“A steep climb on a rarely used trail to some great views.
— Matt Freeman
Perhaps during fire season.
This trailhead is located at the Griswold Hills Recreation Access on New Idria Road where there is a BLM vault toilet, picnic table, and shade shelter.
Unfortunately, this site is commonly used for target practice, so there are many signs of bullet shells and destroyed targets.
Go through the metal pedestrian gate, cross over the drainage ditch and find the fiberglass BLM trail marker. The trail begins with a series of switchbacks on a narrow trail. You'll quickly leave the litter of cow dung, bullet casings, and discarded targets.

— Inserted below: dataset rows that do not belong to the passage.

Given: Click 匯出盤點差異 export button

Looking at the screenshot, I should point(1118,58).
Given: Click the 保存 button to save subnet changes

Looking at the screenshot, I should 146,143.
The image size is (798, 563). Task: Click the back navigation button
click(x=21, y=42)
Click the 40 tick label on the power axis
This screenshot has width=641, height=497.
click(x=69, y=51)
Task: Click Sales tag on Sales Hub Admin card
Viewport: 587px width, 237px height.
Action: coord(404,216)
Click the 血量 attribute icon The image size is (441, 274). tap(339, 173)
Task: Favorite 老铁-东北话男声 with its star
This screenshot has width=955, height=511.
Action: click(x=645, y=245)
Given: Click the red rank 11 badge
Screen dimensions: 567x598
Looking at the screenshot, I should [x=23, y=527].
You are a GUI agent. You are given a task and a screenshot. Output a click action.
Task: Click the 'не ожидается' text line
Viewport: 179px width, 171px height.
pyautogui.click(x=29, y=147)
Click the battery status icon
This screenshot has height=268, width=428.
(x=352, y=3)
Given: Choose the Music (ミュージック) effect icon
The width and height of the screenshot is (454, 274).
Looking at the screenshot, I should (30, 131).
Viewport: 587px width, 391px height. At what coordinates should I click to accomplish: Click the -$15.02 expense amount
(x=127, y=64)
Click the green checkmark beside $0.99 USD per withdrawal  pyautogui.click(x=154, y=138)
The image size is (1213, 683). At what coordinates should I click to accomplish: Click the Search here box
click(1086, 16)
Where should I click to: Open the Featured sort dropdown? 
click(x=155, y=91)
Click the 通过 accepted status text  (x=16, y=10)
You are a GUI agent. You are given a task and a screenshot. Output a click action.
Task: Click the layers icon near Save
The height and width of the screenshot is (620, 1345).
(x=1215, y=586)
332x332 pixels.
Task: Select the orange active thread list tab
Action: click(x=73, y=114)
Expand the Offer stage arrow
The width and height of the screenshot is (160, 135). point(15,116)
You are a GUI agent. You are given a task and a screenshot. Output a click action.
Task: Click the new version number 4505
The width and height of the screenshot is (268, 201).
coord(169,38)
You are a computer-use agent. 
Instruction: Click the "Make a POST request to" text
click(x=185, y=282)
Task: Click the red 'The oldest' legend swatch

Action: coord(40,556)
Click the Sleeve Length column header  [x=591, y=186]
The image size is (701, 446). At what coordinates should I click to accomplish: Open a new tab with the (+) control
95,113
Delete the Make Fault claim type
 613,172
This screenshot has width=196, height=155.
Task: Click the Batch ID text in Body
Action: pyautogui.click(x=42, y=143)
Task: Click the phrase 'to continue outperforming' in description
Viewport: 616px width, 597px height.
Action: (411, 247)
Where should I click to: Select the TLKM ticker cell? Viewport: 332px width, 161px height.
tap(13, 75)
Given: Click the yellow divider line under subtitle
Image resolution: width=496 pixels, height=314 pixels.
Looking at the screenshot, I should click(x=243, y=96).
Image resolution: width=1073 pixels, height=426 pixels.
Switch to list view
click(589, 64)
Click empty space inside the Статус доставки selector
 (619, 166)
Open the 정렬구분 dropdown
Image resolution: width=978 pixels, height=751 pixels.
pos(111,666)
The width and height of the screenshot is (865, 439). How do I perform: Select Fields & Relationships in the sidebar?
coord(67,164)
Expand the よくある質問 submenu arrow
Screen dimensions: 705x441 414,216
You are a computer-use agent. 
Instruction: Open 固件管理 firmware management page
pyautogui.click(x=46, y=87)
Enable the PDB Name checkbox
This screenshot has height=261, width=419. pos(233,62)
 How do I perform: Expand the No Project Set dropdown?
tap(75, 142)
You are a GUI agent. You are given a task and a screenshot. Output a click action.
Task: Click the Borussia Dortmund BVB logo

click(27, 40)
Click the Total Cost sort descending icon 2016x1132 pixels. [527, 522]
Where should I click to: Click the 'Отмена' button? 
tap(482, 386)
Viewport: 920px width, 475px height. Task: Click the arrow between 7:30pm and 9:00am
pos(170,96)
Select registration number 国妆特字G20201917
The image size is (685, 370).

The vegetation slowly changes from grass and sage to widely dispersed juniper. The higher areas of the trail are used more by critters than humans. In addition, there is a pronounced absence of cow dung, but its replaced with small critter scat and evidence of small game trails crossing the infrequently used singletrack. It appears BLM does NOT maintain this trail. In addition, the grade standards are more of a... straight up the hill... rather using switchbacks in the upper sections.
Bikes are permitted, although most of the way up is more hike-a-bike. Perhaps this is a better hiking or running trail. There are great views of the surrounding mountains, the Panoche Valley, the massive solar farm being constructed, and to the east the San Joaquin Valley.
Finally, the last 1,000 feet looks overwhelming for biking. Either ditch the bike and finish by hiking, or make the final push and be rewarded with a much easier on the ridge ride as the trail meanders up to the top. The top ridge appears to have been dozed many decades ago, so the riding is easier and the options for going beyond the top expand.
At the top, find a glass jar hidden under a pile of rocks with a pencil and paper to record your arrival. Lower your seat and point down for a slow descent, some steep enough to rest your stomach on your bike seat. This trail is one of the few (only?) public access points to this public-use BLM land.